Merriam’s, of course, are one of the four subspecies making up a U.S. Grand Slam, the Eastern, Osceola, and Rio Grande being the other three. Merriam’s, with the distinctive and showy white band at the edge of their tails, are common enough. You can find them from New Mexico and Arizona all the way up the West Coast and into the far western states and even Nebraska, onward through the Dakotas, the Pacific Northwest, and the Canadian territories from British Columbia to Manitoba. But Montana … who can resist the grandeur of the Big Sky Country?
So, that’s where I headed, tags in hand, a truck full of gear and my hunting buddy James, and not a lot of sleep. I was pretty sure the last wasn’t going to be the end of me, for I had an added incentive for making this trip: This turkey, should I be fortunate enough to have one strut in front of my gun, was going to complete my U.S. Grand Slam.

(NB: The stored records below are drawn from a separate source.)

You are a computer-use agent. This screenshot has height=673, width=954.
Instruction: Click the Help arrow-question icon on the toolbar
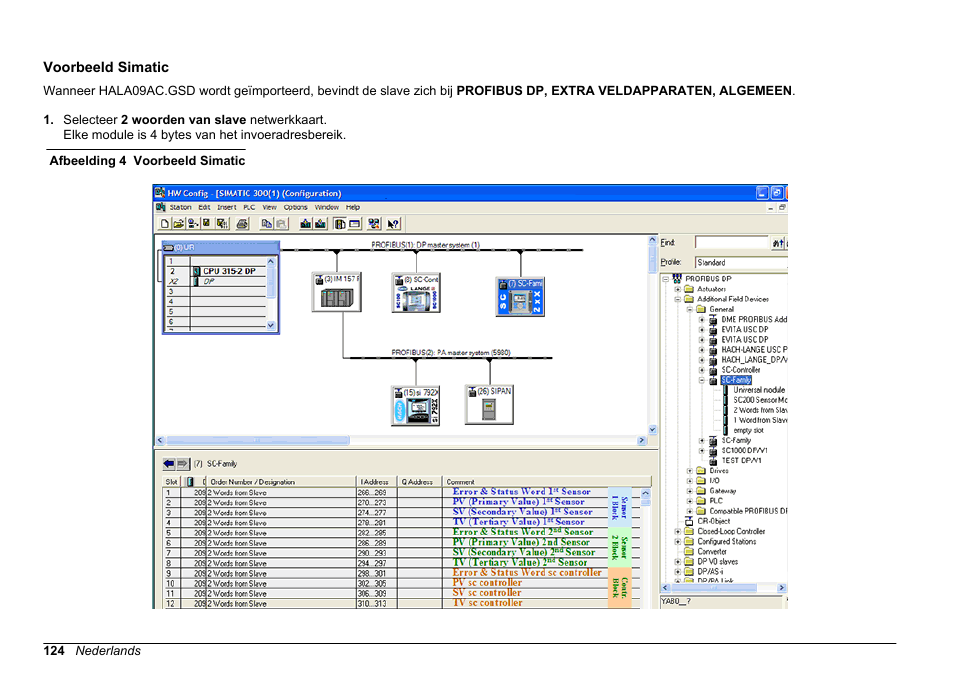[x=391, y=223]
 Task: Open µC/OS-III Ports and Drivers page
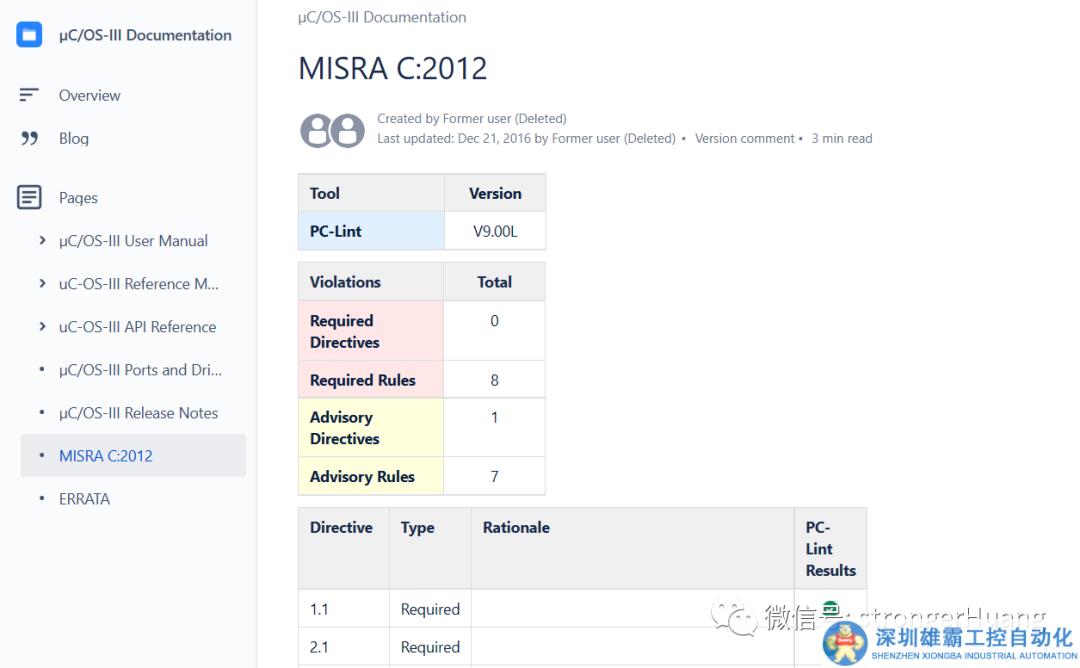click(140, 369)
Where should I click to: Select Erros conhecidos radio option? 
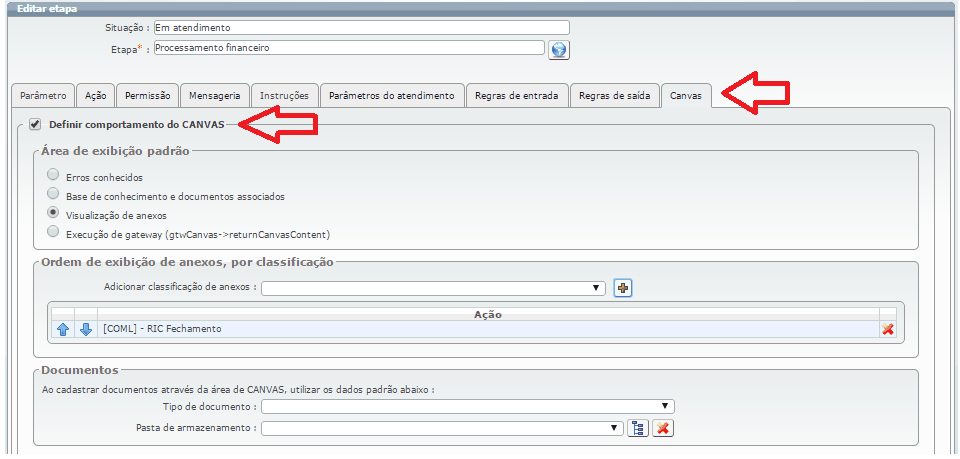53,176
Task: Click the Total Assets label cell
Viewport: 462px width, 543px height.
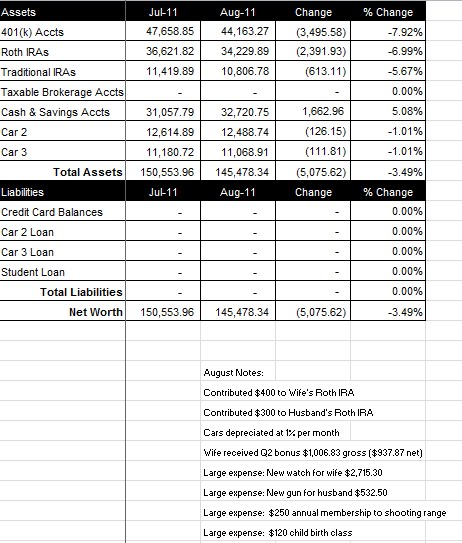Action: pyautogui.click(x=62, y=171)
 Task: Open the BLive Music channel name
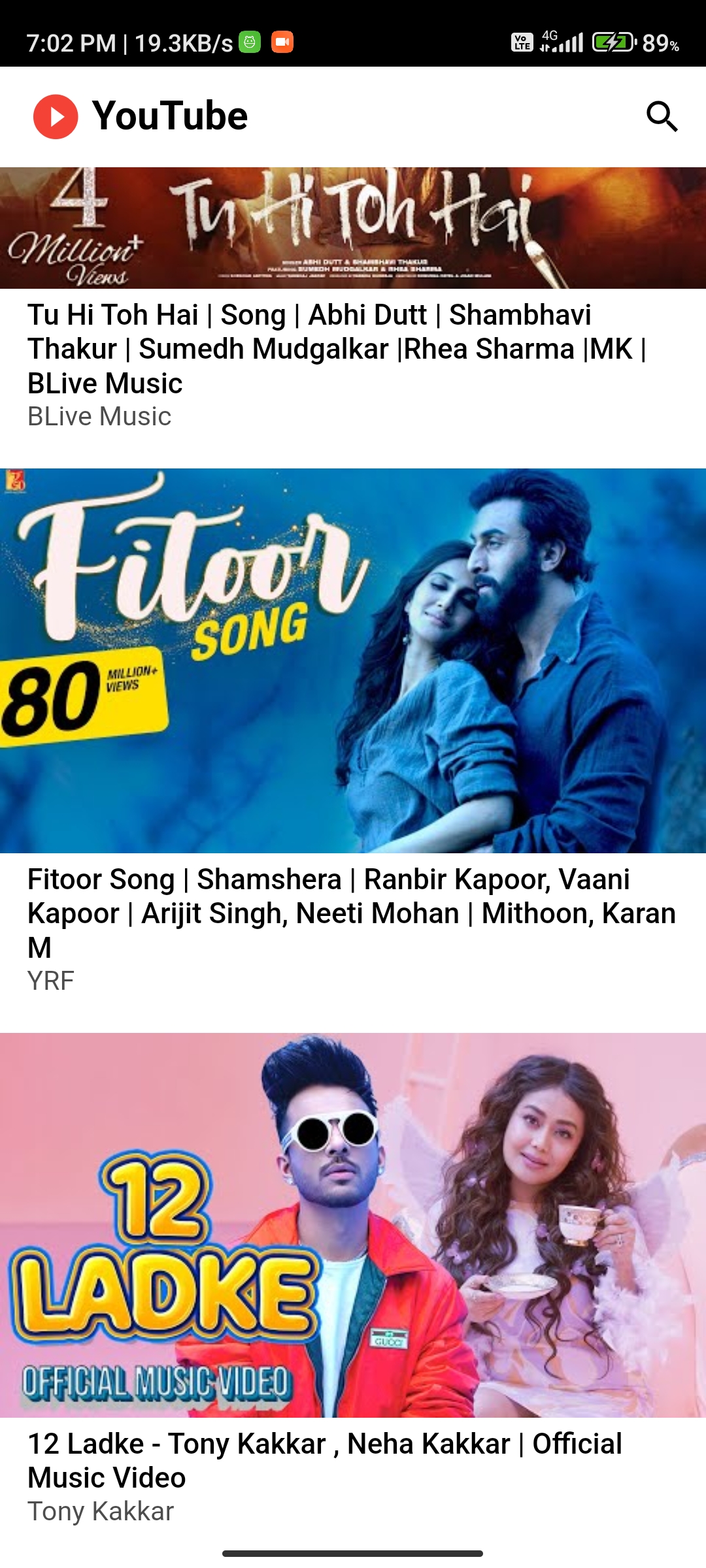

We arrived at our camp for the hunt, the Elkalaka location of J&J Guide Service, just after noon of our second day on the road. Co-owned in part by Rich and Sue Schneider, Rich greeted us warmly and got us a quick bite to eat before our afternoon hunt. (I was lucky I had turkeys on my mind, because I could have stayed at that lunch table all day. Sue’s a phenomenal cook, and I probably gained weight on the trip despite walking almost six miles every day.)
Well-fed and our gear prepped, we loaded up in the truck of our guide, Jason, for a 30-minute ride into the hills of Montana. If you haven’t been to this state, I can tell you it’s every bit as beautiful as the pictures you’ve probably seen. Miles of pine trees, acre upon acre of rolling hills, and whitetail deer, mule deer, elk, and antelope everywhere—everywhere.
I was thinking about how easy it was to get lost in all that scenery, when Jason pulled up to the first gate. But half a mile later, my day-dreaming came to a screeching halt, because as we crested a small rise, a gobbler and hen stood before us.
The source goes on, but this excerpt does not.